• [Task directions]
Starting at the line that contains "Screenshot is 1024x1415." and continuing through the end of the data, write the lines out again with "Privacy policy" swapped for "Privacy notice" and nothing else changed. Leave the pictures out.

• [Record list]
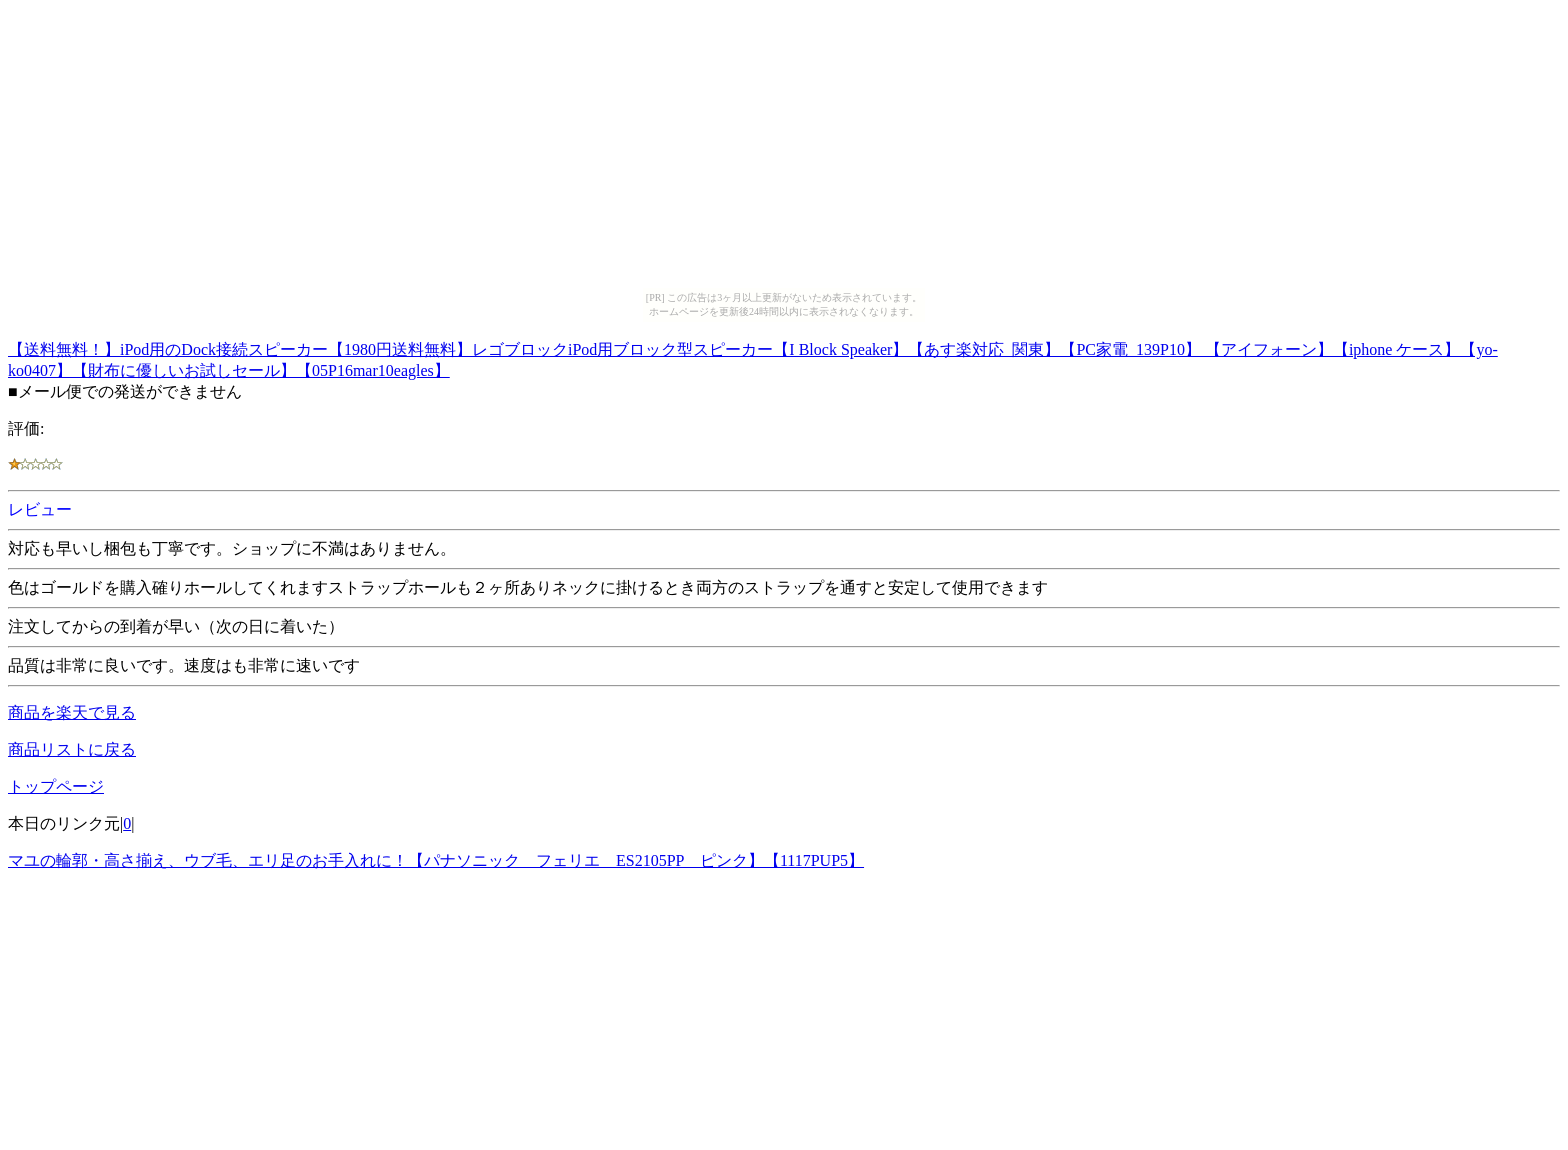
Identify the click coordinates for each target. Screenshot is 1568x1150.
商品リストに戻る (72, 749)
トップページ (56, 786)
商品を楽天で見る (72, 712)
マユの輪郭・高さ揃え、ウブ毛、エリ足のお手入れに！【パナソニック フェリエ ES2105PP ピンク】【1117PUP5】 (436, 860)
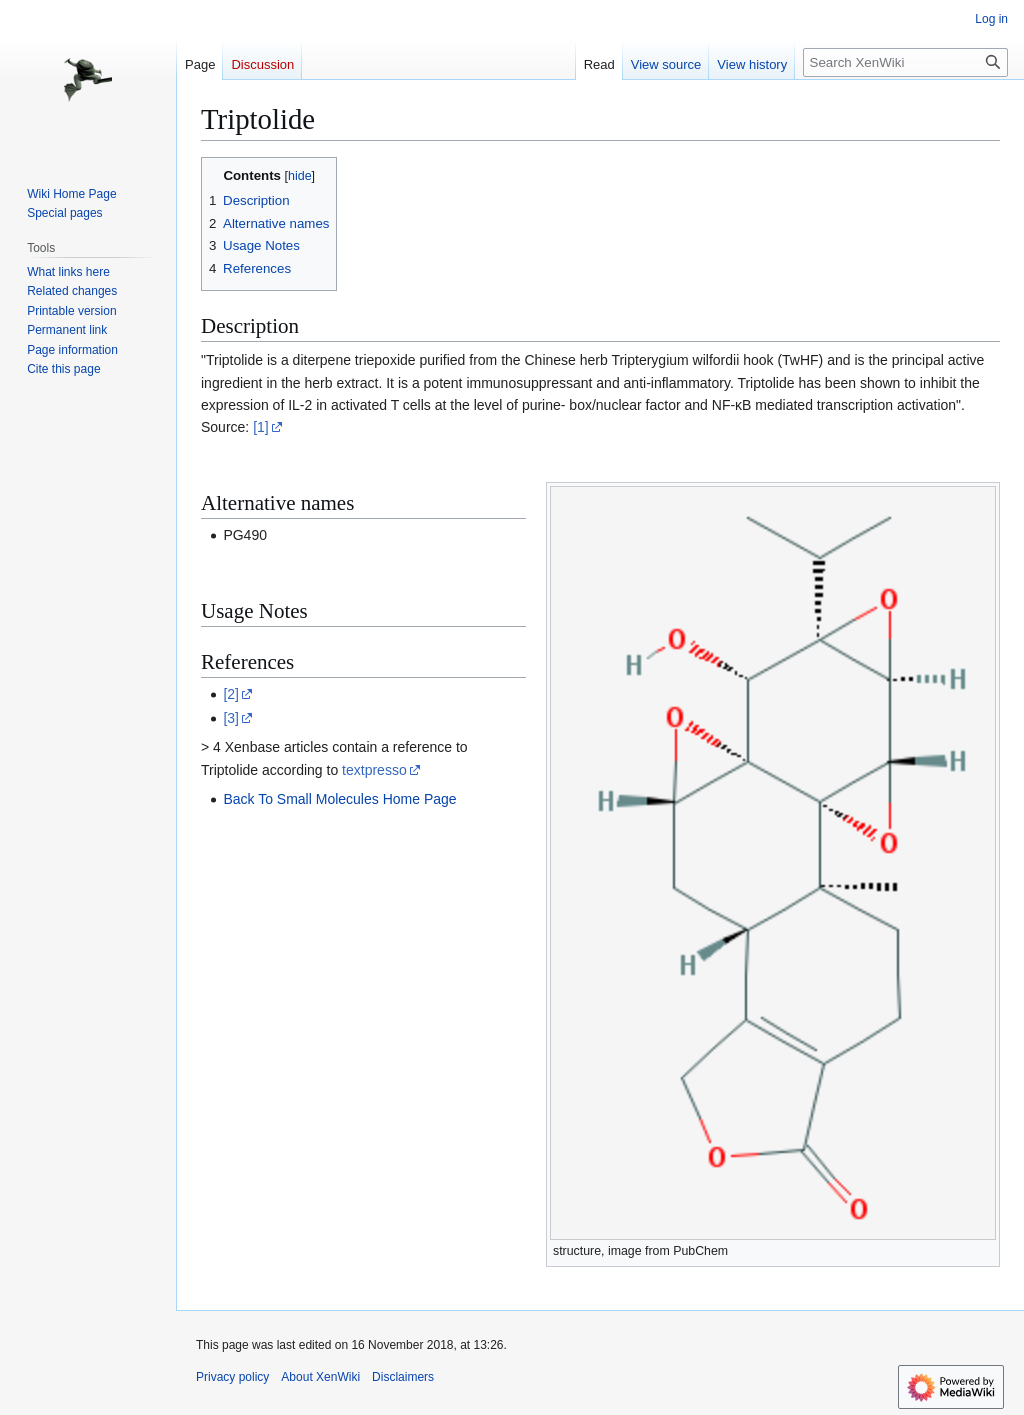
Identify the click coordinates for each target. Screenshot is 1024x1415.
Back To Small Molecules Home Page (339, 799)
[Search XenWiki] (905, 62)
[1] (261, 427)
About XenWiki (320, 1377)
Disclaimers (403, 1377)
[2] (231, 694)
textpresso (374, 770)
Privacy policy (232, 1377)
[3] (231, 718)
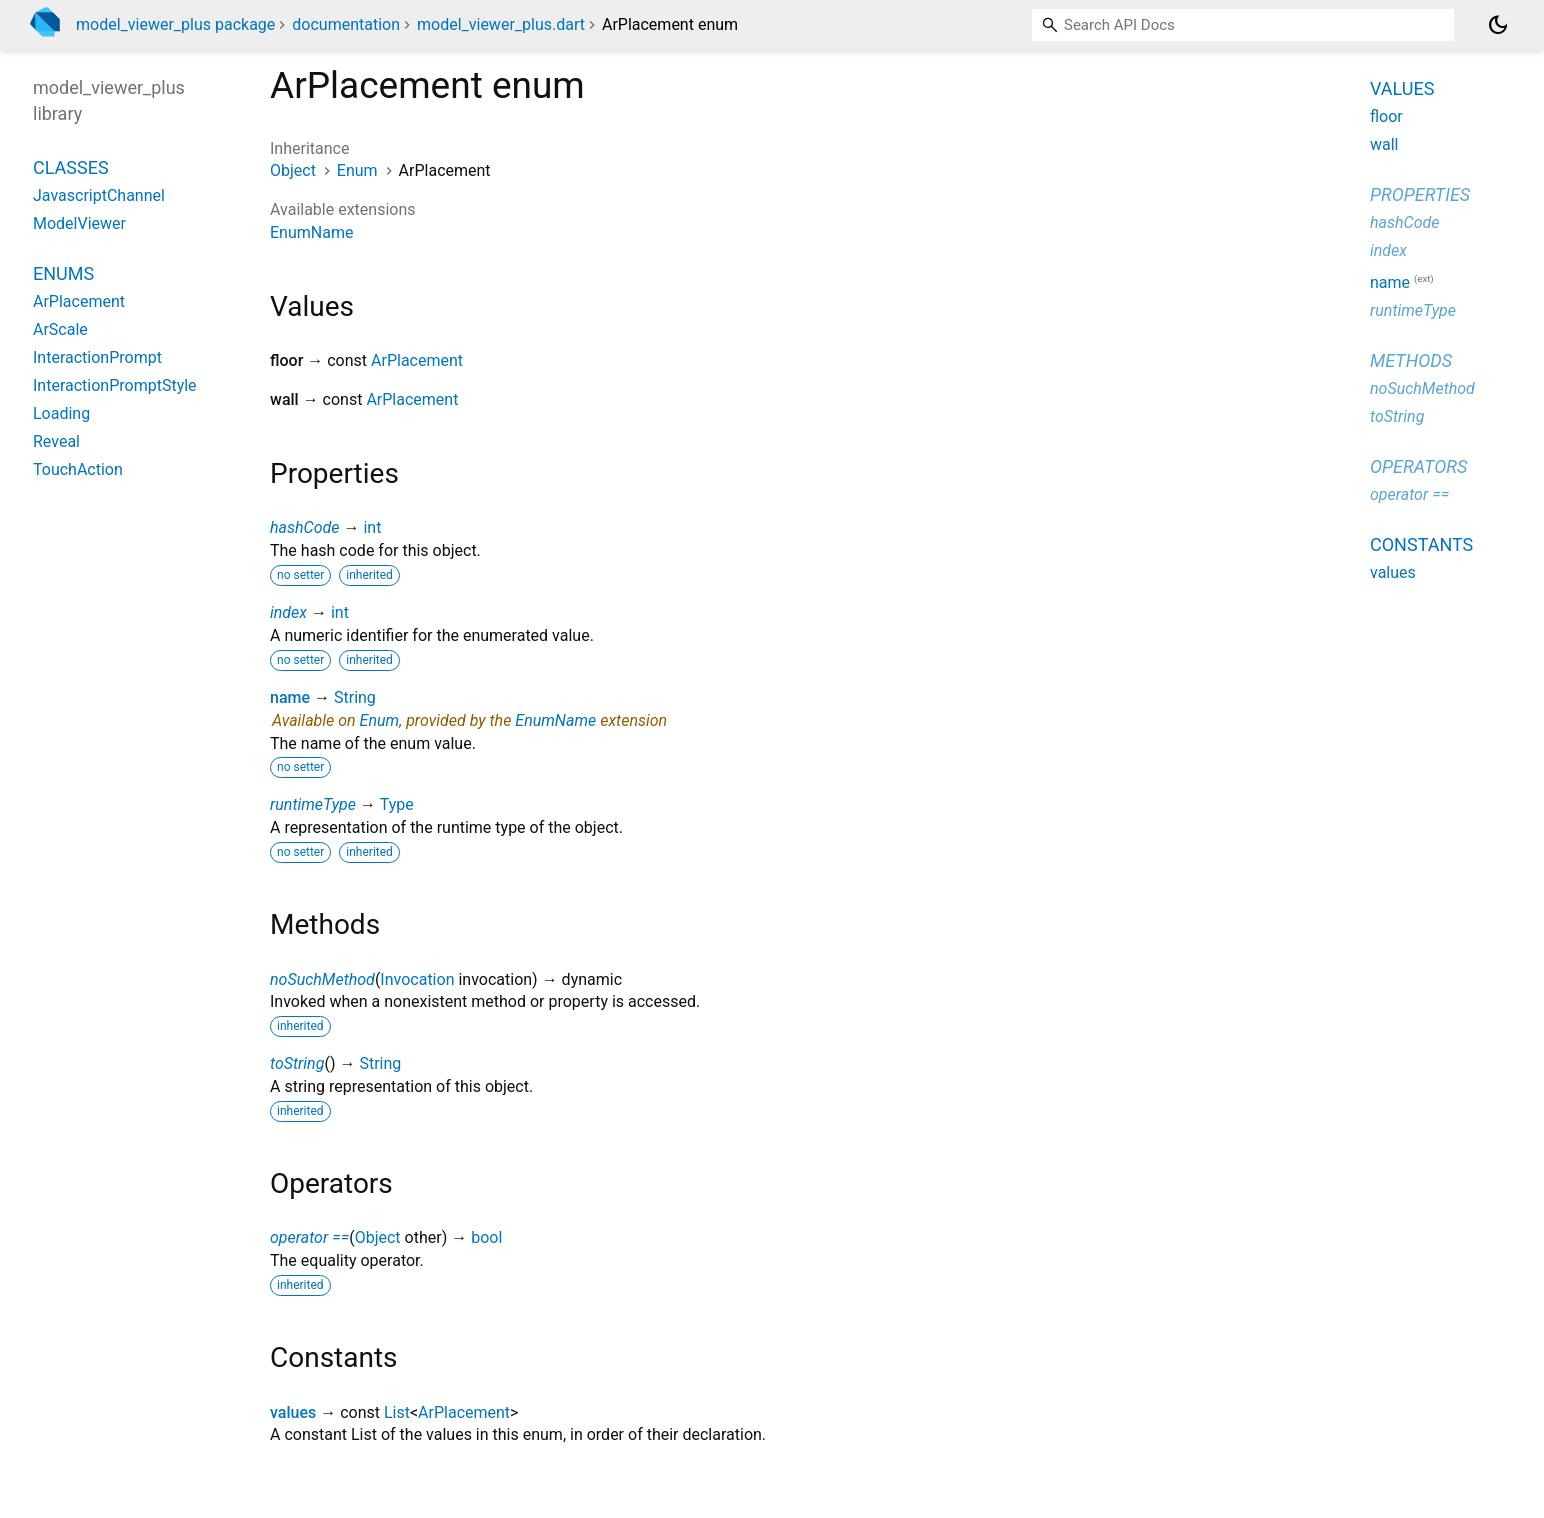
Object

• [Solution for this task]
Identify the click coordinates for each target. Screenshot is 1024x1415.
Back To Small Molecules Home Page (339, 799)
[Search XenWiki] (905, 62)
[1] (261, 427)
About XenWiki (320, 1377)
Disclaimers (403, 1377)
[2] (231, 694)
textpresso (374, 770)
Privacy notice (232, 1377)
[3] (231, 718)
Object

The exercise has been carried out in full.